(Stored items from a collection)
================
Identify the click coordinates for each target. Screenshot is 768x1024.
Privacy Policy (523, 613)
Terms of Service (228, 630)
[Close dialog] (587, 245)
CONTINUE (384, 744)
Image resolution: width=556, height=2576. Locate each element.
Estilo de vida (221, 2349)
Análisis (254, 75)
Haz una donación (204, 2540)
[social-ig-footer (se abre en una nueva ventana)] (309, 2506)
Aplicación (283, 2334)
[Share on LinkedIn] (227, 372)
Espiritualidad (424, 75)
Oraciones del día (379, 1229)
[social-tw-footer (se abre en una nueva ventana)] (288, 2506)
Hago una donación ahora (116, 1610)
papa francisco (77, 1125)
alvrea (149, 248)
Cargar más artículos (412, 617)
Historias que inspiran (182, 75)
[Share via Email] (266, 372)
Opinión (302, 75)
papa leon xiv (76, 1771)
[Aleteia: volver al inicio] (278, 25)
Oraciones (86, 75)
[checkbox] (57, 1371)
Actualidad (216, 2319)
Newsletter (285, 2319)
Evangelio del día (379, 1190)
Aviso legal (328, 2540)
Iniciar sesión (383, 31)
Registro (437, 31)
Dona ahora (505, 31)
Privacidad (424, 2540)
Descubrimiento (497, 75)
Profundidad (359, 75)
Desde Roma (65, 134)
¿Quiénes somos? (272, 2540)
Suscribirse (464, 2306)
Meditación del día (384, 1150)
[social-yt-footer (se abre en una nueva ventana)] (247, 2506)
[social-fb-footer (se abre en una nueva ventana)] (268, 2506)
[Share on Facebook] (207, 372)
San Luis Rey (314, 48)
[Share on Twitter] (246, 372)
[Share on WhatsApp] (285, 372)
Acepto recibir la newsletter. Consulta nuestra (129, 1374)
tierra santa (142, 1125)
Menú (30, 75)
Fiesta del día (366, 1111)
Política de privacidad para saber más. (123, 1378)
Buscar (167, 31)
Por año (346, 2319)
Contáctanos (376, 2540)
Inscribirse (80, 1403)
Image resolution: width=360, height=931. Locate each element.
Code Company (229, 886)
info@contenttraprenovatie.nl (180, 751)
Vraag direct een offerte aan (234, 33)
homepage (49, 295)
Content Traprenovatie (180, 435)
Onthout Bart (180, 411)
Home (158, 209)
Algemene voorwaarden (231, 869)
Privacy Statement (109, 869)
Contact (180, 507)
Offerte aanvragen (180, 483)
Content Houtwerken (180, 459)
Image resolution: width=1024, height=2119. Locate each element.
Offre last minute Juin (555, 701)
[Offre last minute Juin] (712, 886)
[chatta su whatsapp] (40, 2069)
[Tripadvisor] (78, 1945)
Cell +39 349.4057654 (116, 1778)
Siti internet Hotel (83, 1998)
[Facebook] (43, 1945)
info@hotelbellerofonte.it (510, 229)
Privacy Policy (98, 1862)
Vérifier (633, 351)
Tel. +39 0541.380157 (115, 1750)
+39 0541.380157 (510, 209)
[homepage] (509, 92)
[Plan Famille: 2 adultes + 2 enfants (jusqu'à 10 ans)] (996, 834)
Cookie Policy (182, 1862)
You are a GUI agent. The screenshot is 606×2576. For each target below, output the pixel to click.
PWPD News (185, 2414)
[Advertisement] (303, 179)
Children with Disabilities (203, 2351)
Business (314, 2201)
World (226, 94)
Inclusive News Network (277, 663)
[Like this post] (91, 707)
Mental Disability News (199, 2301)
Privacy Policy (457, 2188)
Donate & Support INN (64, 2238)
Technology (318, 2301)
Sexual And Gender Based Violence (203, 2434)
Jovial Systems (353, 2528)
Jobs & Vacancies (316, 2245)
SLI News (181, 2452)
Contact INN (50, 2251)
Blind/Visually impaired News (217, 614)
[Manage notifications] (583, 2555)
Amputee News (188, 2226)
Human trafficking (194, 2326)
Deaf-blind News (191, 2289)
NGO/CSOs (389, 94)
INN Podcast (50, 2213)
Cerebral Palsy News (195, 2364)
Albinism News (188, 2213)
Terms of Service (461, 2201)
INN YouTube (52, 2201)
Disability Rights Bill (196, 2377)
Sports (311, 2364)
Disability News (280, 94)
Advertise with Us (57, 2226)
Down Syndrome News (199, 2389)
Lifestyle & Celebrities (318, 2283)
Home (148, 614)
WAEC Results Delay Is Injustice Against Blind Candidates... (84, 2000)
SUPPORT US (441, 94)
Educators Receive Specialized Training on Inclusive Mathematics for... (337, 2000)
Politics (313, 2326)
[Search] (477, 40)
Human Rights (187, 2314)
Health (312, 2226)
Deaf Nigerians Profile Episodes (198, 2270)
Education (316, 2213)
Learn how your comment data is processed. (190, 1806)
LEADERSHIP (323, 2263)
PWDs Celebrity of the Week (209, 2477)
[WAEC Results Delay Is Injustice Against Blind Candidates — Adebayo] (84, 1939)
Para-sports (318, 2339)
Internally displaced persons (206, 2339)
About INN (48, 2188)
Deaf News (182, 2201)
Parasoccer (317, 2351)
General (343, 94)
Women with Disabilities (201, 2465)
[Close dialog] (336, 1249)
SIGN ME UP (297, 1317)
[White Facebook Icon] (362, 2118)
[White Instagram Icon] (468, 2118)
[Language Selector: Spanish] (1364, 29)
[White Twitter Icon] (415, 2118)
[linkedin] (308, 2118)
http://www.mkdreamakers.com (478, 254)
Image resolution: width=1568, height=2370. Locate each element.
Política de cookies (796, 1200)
================
From the entries above, restate word for word the lines from the line containing "Suscribirse (464, 2306)" to the line containing "Offre last minute Juin (555, 701)", both ends included, and nothing more.

Response to the exercise ->
Suscribirse (464, 2306)
Meditación del día (384, 1150)
[social-yt-footer (se abre en una nueva ventana)] (247, 2506)
[social-fb-footer (se abre en una nueva ventana)] (268, 2506)
[Share on Facebook] (207, 372)
San Luis Rey (314, 48)
[Share on Twitter] (246, 372)
[Share on WhatsApp] (285, 372)
Acepto recibir la newsletter. Consulta nuestra (129, 1374)
tierra santa (142, 1125)
Menú (30, 75)
Fiesta del día (366, 1111)
Política de privacidad para saber más. (123, 1378)
Buscar (167, 31)
Por año (346, 2319)
Contáctanos (376, 2540)
Inscribirse (80, 1403)
Image resolution: width=360, height=931. Locate each element.
Code Company (229, 886)
info@contenttraprenovatie.nl (180, 751)
Vraag direct een offerte aan (234, 33)
homepage (49, 295)
Content Traprenovatie (180, 435)
Onthout Bart (180, 411)
Home (158, 209)
Algemene voorwaarden (231, 869)
Privacy Statement (109, 869)
Contact (180, 507)
Offerte aanvragen (180, 483)
Content Houtwerken (180, 459)
Image resolution: width=1024, height=2119. Locate each element.
Offre last minute Juin (555, 701)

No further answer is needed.